L’avenant du 27 janvier 2023 sur la gratification nous dit :

  • Les salariés remplissant la condition d’ancienneté (1 an) et qui n’ont pas travaillé effectivement pendant la totalité de l’année civile bénéficient de la gratification prévue au prorata du temps de travail effectivement réalisé pendant l’année civile, étant entendu que seules s’ajoutent à celui-ci les périodes d’absence pour congés payés et celles retenues comme temps de travail effectif pour le calcul des congés payés.
  • Cette gratification n’est pas obligatoire dans les entreprises accordant déjà des avantages similaires, quelles que soient leur périodicité et leur dénomination, tels que prime de vacances, de fin d’année, 13ème mois et qui sont, dans leurs ensembles supérieurs à ladite gratification
  • Cependant, si le montant prévu au paragraphe a) (qui est du minimum conventionnel correspondant à la position du salarié n’est pas atteint) l’avantage global précédemment acquis est complété à la due concurrence

Par conséquent : Les périodes d’absence pour maladie, professionnelle ou non, sont désormais considérées comme du temps de travail effectif pour la détermination de la durée du congé et sont pleinement prises en compte pour le calcul de la gratification ou tout autre avantage du type 13ᵉ mois (conformément à l’avenant du 27 janvier 2023).

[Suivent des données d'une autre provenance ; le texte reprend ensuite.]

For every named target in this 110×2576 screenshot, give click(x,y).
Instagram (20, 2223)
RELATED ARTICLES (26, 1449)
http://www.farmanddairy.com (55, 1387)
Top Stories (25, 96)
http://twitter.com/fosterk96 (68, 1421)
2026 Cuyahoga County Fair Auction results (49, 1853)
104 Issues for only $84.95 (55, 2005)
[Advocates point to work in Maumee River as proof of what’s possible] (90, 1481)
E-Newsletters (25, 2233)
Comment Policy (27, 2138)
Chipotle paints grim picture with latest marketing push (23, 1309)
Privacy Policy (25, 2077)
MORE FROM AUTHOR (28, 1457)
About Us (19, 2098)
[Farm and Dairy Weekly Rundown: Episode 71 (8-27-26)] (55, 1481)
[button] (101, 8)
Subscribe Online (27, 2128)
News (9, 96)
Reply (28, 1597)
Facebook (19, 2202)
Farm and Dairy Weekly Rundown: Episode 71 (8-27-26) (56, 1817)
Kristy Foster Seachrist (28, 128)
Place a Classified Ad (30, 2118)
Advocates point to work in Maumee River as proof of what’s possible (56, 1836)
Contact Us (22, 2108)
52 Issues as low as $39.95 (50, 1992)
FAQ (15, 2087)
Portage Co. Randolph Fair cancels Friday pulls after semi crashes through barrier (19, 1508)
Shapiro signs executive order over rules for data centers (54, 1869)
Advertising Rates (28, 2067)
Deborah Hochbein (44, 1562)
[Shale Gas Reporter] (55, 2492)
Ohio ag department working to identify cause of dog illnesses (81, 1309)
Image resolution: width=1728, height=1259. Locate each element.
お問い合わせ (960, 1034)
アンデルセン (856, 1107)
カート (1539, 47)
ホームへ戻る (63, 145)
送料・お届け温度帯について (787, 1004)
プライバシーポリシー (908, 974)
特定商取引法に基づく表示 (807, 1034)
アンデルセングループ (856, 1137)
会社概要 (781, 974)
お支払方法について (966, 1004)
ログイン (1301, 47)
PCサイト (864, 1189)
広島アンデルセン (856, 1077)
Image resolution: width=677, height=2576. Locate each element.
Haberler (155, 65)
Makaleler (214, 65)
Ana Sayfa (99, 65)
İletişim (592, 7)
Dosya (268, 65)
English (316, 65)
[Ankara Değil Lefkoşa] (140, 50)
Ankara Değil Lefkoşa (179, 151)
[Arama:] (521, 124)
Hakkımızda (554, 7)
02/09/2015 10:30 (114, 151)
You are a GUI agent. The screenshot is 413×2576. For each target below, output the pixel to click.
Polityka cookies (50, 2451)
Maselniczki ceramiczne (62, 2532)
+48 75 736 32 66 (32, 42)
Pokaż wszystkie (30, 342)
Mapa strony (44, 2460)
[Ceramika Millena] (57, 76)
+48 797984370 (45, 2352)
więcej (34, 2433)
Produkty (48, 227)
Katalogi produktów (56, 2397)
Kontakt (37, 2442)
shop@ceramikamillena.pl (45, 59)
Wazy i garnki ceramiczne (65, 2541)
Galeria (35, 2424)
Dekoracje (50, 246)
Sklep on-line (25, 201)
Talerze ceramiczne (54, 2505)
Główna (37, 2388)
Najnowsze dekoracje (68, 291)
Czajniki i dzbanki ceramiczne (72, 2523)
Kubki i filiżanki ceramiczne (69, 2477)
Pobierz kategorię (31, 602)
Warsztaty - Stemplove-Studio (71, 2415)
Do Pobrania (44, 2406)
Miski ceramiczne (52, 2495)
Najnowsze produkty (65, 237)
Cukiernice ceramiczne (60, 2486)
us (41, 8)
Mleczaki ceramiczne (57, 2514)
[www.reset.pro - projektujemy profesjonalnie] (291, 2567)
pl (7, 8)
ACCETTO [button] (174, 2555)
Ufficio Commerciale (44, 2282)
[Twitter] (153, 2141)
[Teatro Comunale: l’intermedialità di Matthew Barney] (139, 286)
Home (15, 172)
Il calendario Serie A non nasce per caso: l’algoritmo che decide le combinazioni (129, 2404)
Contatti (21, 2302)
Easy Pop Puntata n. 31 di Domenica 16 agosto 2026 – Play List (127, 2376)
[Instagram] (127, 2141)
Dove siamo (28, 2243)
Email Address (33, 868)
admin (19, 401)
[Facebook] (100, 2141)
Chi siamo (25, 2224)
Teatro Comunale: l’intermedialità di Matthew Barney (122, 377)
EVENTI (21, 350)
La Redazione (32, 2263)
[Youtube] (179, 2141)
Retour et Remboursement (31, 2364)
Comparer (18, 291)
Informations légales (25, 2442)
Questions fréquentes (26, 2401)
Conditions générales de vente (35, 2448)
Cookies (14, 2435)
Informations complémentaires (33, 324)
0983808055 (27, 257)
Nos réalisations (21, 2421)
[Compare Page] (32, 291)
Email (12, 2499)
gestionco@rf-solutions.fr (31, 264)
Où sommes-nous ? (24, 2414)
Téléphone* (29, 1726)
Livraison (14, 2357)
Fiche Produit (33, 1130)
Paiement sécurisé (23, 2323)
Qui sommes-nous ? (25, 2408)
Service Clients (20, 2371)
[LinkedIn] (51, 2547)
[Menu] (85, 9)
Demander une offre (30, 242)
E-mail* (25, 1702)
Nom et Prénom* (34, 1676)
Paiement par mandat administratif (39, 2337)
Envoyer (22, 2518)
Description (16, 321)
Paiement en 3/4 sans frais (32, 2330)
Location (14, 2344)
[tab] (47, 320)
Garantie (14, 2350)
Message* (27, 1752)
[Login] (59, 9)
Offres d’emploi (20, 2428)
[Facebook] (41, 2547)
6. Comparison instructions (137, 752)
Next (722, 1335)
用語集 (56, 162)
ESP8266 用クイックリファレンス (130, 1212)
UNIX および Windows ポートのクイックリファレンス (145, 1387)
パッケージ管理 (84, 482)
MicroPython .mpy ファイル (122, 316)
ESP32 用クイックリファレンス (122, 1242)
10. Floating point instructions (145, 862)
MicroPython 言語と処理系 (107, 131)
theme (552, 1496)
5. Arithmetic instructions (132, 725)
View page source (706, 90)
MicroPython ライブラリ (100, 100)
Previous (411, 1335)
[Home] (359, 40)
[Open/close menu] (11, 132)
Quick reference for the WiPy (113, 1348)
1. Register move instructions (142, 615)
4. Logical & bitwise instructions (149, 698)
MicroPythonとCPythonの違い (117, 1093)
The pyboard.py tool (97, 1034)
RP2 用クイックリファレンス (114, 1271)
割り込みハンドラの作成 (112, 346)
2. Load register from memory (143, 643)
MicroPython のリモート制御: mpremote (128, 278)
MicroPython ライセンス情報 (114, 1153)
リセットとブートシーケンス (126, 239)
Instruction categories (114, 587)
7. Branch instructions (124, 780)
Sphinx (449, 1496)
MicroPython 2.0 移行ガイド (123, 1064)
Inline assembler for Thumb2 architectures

De fait pour exemple : un salarié en arrêt maladie non professionnelle, quelle que soit sa durée, ne percevait pas sa gratification (ou 13ᵉ mois) ou au prorata de son temps de travail effectif sur l’année.

Il y a désormais droit pendant toute la durée de son absence pour maladie non professionnelle, donc plus aucune incidence d’abattement.

Un salarié en maladie professionnelle ou accident de travail durant trois ans, ne percevait sa gratification ou 13ᵉ mois que la première année de son arrêt.

Ce droit est désormais dû pendant toute la durée de son absence, sans limitation.